His mouth twitched. “Work. I’ve been corresponding with a grad student at MIT who’s doing some interesting work with ceramics. I’d like to talk to him about hiring him on as a product engineer once I’ve managed to acquire some funding. I’m also going to meet with a few potential investors.” He took another sip of his coffee. “I’d like you to come with me.”
Oh boy. That was a recipe for disaster. What if he expected us to share a hotel room? I would probably sleep-walk for the first time in my life and come to my senses buck-naked and straddling him in bed. Delightful, but mortifying. Just thinking about it made me want to stay in my house for the rest of time. “I don’t think that’s really necessary,” I said. “It’s not like investors want to meet the graphic designer.”
“No, I wouldn’t subject you to that,” he said. “But I’d like you to meet the MIT kid. If I hire him, it’s important that we’re all able to get along.”
Was it? Okay. Elliott had some pretty strange ideas about running a company. So what if the engineer was a weird mouth-breathing neck-bearded cave-dweller? He could just sit at his own desk in the corner and be as nerdy as he wanted. We could get a lot of work done without being best friends. “I’m sure we’ll be pals,” I said. “It’s not necessary. I’ll just stay here and work on the website.”
“I insist,” he said. “We’re getting close to the conference, and I don’t want to lose any work days.”
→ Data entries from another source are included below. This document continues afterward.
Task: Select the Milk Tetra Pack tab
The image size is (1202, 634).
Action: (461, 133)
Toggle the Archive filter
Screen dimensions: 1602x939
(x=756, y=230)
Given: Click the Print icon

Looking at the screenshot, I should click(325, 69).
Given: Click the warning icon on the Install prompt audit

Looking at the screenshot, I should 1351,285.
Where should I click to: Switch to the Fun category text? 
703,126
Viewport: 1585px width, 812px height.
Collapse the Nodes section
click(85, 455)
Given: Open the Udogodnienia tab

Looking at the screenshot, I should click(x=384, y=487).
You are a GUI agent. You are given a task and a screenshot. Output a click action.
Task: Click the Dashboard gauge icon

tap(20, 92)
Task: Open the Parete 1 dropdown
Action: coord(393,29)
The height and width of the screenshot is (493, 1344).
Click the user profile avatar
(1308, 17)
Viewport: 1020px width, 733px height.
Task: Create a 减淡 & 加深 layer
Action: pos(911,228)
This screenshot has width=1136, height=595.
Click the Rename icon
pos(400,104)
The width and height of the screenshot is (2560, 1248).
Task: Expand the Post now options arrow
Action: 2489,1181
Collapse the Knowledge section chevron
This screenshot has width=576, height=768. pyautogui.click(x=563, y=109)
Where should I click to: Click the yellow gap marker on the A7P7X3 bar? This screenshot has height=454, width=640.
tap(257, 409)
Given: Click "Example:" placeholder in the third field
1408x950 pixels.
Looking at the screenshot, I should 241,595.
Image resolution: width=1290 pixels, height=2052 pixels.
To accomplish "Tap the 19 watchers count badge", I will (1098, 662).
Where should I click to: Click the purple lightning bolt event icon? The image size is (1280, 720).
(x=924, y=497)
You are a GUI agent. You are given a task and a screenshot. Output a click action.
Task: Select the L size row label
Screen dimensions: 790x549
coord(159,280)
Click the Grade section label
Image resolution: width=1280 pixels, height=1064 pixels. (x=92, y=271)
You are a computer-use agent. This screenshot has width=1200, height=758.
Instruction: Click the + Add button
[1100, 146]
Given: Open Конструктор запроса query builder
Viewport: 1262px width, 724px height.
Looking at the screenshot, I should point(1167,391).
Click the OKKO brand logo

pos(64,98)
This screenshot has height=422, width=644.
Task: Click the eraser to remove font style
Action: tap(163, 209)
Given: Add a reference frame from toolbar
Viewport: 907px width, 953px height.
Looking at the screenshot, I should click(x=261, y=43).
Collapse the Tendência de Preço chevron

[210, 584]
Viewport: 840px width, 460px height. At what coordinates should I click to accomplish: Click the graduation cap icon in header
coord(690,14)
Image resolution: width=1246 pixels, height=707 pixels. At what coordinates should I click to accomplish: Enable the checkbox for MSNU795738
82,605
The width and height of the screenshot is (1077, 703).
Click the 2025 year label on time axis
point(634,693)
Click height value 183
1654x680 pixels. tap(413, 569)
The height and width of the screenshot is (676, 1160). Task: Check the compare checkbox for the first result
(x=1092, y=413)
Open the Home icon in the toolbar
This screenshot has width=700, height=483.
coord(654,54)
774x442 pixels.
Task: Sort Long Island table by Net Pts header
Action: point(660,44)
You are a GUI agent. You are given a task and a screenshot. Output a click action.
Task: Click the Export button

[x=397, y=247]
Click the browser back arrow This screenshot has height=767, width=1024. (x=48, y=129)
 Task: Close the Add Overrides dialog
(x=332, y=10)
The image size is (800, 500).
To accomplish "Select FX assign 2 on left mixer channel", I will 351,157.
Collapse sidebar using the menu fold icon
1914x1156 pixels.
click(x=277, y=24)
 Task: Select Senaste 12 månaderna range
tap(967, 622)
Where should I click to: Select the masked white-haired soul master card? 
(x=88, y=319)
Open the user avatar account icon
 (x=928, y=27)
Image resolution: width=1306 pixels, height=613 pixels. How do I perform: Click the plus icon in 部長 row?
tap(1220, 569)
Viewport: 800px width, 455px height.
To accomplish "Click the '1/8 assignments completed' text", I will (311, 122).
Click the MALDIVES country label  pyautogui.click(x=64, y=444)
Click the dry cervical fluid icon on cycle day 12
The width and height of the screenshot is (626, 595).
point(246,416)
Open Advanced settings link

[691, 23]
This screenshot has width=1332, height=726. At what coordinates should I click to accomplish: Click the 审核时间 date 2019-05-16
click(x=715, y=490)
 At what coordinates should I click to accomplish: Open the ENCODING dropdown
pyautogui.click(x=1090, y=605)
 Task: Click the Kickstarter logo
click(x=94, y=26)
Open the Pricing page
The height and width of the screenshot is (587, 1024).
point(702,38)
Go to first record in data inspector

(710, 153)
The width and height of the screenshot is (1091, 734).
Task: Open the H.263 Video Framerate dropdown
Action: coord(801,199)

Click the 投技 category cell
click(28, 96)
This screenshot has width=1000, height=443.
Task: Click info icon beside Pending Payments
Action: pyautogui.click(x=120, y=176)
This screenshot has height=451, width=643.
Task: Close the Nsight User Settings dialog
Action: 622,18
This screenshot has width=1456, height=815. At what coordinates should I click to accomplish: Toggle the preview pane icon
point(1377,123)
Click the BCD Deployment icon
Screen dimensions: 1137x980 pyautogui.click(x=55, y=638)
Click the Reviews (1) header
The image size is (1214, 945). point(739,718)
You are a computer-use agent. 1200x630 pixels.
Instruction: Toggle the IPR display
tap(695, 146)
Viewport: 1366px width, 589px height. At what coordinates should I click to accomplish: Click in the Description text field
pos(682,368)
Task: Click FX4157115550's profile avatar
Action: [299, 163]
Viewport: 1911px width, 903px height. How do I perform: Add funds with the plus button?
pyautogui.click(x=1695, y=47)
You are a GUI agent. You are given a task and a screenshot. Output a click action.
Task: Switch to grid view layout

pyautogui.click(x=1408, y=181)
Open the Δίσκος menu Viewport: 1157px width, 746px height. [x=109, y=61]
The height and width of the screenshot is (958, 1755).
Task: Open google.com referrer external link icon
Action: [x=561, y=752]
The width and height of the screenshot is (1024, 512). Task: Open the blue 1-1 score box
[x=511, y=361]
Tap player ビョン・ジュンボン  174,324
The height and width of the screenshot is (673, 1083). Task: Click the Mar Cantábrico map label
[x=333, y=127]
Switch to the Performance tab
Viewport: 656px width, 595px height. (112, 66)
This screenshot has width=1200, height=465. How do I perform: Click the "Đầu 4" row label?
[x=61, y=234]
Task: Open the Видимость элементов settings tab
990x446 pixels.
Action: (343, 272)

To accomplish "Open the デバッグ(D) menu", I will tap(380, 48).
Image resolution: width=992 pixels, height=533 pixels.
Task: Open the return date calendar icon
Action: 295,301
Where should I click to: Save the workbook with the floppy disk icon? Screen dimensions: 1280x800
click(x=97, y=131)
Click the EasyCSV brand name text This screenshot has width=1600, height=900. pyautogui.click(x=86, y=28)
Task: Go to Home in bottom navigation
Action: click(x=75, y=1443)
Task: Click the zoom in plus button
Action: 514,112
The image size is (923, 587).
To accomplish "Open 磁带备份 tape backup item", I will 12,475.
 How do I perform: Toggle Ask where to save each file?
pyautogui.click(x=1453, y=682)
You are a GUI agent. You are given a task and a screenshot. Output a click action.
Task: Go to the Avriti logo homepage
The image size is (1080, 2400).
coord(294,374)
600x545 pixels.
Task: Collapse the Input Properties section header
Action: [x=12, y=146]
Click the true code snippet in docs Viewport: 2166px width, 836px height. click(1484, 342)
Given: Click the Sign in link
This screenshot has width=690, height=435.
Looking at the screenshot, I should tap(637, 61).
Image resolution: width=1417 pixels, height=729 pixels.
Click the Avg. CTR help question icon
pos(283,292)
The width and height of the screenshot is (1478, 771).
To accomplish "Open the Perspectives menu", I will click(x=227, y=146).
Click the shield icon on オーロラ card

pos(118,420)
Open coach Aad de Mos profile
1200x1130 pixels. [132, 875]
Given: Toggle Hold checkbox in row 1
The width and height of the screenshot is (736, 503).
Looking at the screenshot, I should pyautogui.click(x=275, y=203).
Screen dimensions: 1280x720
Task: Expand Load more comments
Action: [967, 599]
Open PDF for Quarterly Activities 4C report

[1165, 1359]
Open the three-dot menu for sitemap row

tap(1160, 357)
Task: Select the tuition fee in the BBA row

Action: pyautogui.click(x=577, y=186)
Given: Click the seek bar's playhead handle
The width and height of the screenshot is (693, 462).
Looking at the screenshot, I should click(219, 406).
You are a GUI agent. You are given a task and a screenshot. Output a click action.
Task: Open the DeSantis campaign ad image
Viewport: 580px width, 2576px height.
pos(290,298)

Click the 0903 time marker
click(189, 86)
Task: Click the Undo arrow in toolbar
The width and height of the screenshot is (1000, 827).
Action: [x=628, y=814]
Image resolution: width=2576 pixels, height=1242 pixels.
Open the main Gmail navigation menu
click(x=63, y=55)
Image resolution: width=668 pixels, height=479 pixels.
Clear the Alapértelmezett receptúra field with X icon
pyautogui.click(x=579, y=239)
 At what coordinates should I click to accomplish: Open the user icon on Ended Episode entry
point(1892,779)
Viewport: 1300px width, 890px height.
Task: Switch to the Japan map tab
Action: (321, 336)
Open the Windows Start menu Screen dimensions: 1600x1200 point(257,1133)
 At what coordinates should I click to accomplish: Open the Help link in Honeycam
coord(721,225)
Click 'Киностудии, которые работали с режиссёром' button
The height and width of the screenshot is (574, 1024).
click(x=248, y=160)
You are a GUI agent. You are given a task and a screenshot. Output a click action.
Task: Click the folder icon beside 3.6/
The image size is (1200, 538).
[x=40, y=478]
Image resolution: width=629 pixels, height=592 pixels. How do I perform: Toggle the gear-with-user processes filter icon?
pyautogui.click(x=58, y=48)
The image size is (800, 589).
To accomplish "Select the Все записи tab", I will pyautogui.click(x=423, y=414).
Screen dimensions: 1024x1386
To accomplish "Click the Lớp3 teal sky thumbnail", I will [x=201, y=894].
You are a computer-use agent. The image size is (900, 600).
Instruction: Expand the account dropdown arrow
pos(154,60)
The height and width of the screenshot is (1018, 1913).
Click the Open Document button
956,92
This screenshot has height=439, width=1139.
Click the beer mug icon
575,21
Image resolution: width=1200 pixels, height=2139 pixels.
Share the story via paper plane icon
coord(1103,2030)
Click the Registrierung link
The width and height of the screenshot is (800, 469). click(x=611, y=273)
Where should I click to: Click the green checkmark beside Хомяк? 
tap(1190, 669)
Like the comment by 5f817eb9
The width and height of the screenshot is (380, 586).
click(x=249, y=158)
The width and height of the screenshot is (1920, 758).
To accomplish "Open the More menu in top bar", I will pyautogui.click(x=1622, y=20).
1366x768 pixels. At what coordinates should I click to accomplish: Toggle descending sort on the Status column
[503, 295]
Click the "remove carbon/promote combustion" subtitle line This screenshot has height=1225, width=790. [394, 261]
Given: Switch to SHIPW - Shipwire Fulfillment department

I shrugged. As long as the company was paying for it, I wasn’t going to complain about a free vacation. Boston was a neat city. I could keep it in my pants for a couple of days. Probably. “Okay, you win. When are we leaving?”
“Wednesday,” he said. He looked pleased that I had given in so easily. I was tempted to tell him not to get used to it. “Just an overnight trip. We’ll take the train up on Wednesday. I’ll meet with the investors that evening. We’ll go to MIT on Thursday morning, and come back to New York that afternoon.”